[Records from a data collection]
○ ○ ○ ○ ○ ○ ○

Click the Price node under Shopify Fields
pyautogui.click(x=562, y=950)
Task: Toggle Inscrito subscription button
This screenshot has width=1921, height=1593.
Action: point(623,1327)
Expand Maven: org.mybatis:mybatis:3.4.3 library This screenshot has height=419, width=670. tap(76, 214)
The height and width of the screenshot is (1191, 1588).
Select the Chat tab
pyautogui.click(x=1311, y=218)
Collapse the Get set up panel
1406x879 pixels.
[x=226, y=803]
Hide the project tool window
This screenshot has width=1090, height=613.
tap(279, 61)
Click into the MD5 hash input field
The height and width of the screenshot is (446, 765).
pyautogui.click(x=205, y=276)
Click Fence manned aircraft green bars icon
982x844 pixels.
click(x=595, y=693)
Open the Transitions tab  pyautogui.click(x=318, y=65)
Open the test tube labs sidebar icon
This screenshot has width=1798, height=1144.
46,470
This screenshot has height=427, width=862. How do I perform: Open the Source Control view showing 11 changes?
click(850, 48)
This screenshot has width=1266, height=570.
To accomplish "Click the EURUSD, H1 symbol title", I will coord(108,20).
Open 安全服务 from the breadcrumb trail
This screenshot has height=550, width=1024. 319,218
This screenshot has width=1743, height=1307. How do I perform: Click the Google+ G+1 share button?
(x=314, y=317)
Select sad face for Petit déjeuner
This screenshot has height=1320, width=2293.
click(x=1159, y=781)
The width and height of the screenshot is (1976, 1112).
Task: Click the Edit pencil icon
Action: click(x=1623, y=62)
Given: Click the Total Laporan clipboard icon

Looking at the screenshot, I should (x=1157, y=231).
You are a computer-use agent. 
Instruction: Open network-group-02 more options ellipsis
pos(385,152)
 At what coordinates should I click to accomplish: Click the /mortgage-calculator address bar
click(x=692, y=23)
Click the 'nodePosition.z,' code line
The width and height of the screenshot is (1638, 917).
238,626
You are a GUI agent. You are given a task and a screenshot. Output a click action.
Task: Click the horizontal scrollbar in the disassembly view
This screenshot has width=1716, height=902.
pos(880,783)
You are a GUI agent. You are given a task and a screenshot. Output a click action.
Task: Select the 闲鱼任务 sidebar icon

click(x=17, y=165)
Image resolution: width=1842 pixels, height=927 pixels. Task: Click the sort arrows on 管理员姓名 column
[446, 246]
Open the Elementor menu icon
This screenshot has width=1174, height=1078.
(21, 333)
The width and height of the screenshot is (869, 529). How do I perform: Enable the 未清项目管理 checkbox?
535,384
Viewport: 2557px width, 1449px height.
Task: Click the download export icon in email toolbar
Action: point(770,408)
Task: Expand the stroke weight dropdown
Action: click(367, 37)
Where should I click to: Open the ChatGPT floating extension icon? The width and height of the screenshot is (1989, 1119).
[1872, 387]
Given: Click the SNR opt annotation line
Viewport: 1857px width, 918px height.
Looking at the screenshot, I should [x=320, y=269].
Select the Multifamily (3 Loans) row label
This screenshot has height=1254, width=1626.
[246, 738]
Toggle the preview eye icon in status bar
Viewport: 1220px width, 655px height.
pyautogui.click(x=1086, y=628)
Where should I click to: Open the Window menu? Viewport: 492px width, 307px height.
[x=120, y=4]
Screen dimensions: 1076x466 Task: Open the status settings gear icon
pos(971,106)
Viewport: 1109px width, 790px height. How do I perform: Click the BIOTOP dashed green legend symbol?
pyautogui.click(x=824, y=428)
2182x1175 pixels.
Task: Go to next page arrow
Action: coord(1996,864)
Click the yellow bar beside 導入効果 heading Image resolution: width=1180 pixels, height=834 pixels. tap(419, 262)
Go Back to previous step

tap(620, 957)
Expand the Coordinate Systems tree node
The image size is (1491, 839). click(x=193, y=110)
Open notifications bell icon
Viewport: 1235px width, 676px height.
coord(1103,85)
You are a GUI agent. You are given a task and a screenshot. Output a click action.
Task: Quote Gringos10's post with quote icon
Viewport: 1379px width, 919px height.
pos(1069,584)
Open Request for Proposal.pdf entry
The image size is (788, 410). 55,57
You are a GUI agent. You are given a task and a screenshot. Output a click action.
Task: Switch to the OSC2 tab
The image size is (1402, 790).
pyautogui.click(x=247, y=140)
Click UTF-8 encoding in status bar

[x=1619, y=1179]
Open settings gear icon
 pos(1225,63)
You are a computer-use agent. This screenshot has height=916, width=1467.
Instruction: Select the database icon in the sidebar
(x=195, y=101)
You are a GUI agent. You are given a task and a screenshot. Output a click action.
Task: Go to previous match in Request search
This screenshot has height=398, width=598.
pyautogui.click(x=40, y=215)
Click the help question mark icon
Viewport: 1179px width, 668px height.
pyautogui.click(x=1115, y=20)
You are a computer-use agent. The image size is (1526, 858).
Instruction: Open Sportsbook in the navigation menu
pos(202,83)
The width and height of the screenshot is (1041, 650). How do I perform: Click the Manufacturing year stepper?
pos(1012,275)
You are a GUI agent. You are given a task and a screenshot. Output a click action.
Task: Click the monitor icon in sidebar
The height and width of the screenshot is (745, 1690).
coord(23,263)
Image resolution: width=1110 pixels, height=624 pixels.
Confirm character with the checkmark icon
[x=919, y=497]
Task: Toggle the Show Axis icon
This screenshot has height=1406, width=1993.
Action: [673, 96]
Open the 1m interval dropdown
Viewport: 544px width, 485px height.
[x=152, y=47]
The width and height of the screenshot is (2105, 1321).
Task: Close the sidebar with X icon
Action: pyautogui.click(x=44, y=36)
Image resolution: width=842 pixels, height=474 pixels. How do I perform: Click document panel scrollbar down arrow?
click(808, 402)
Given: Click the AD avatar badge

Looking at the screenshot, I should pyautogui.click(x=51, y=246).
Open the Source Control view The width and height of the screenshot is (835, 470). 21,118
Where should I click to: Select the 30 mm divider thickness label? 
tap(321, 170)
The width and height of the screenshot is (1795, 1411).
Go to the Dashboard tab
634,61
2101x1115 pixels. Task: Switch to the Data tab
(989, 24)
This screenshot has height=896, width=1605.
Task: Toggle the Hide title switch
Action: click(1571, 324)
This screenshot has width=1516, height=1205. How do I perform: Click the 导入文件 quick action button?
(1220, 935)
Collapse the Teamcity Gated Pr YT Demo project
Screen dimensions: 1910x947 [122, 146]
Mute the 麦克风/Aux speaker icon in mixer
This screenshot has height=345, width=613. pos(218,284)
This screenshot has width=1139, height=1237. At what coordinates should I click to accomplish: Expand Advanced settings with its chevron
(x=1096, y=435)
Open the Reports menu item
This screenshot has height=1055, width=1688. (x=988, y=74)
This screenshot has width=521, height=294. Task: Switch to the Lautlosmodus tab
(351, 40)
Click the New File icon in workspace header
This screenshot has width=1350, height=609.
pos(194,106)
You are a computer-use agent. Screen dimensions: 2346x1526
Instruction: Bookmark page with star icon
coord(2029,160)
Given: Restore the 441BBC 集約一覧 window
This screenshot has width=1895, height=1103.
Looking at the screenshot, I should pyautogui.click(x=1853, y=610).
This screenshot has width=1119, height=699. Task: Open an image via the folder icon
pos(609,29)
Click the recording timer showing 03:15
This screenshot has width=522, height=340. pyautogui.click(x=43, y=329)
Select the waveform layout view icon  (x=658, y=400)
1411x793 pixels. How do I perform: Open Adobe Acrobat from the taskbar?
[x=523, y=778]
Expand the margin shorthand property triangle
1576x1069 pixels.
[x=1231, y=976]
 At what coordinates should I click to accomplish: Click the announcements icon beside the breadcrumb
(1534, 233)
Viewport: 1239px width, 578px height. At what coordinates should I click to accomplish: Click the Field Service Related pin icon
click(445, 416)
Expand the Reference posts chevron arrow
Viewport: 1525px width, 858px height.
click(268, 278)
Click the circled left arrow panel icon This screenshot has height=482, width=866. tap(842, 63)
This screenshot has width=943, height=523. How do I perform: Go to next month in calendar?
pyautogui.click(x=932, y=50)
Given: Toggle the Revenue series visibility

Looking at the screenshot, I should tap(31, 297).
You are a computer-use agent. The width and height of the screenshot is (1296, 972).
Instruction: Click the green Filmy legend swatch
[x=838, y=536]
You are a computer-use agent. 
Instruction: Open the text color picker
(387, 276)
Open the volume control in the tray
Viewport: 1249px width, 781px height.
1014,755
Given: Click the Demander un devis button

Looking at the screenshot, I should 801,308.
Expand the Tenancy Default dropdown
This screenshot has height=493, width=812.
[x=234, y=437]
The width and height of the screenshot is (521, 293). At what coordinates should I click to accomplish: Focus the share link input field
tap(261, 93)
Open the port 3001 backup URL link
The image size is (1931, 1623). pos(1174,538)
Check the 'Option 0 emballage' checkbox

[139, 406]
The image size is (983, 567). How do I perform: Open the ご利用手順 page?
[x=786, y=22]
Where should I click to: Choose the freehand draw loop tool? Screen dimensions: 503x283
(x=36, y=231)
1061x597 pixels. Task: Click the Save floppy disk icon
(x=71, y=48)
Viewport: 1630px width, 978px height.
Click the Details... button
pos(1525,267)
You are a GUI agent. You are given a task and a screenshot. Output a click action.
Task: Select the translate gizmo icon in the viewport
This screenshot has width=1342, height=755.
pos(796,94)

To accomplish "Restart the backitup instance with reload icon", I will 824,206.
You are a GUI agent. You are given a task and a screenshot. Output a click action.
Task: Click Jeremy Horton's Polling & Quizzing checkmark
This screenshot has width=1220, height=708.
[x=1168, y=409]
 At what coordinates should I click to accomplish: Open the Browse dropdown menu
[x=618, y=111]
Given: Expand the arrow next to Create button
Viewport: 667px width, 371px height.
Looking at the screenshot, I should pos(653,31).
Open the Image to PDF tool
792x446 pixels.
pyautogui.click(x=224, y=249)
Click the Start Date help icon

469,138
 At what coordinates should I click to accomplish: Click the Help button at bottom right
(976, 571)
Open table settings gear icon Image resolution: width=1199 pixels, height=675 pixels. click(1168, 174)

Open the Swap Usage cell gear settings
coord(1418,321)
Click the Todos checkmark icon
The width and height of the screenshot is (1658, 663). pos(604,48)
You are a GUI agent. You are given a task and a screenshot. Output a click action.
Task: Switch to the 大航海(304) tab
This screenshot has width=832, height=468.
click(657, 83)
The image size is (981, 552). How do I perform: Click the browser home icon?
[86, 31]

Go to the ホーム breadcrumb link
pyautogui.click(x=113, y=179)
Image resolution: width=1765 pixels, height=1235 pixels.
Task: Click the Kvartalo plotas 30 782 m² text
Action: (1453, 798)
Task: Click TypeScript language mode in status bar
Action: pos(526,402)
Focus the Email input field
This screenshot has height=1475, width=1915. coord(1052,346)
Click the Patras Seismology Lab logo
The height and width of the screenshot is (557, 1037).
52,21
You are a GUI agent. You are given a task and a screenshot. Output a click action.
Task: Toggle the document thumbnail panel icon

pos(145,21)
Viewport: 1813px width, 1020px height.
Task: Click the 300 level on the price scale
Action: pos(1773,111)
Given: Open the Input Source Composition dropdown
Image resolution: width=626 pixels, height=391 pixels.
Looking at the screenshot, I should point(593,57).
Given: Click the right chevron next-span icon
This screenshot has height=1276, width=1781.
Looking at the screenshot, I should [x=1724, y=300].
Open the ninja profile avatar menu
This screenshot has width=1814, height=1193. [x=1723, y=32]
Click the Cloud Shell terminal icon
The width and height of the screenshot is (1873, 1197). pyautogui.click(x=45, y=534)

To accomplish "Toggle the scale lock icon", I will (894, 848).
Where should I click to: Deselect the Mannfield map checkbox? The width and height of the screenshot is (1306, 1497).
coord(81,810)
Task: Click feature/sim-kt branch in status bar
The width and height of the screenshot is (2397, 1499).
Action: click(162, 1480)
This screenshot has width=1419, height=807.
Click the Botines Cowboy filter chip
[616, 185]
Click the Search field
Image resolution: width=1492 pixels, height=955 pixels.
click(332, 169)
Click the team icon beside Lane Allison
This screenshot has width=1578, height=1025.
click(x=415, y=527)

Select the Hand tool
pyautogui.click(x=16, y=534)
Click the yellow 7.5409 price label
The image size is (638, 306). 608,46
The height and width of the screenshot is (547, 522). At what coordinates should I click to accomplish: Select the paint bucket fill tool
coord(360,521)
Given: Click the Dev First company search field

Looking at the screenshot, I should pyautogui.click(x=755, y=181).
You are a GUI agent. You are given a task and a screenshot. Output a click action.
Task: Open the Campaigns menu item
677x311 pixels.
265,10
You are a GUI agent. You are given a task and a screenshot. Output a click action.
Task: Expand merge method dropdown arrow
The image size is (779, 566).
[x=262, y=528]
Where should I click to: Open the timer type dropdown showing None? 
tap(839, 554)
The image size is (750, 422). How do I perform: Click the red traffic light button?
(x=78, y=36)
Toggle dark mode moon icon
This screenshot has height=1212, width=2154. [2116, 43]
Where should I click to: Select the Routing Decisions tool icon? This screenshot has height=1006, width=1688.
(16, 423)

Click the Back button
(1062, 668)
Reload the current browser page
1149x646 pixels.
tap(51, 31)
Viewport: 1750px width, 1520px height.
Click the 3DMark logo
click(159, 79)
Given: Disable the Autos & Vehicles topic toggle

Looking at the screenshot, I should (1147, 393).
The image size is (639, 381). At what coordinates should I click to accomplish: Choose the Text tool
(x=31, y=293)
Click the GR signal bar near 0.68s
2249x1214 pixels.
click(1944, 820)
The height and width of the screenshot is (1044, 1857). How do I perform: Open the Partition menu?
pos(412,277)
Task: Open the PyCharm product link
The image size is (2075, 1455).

○ ○ ○ ○ ○ ○ ○

Please return each line of the data above in which the word "computer" occurs.

**Response area**
You are a computer-use agent. 
You are a computer-use agent. This screenshot has height=916, width=1467.
You are a computer-use agent. The image size is (1526, 858).
You are a computer-use agent. Screen dimensions: 2346x1526
You are a computer-use agent. The width and height of the screenshot is (1296, 972).
You are a computer-use agent. 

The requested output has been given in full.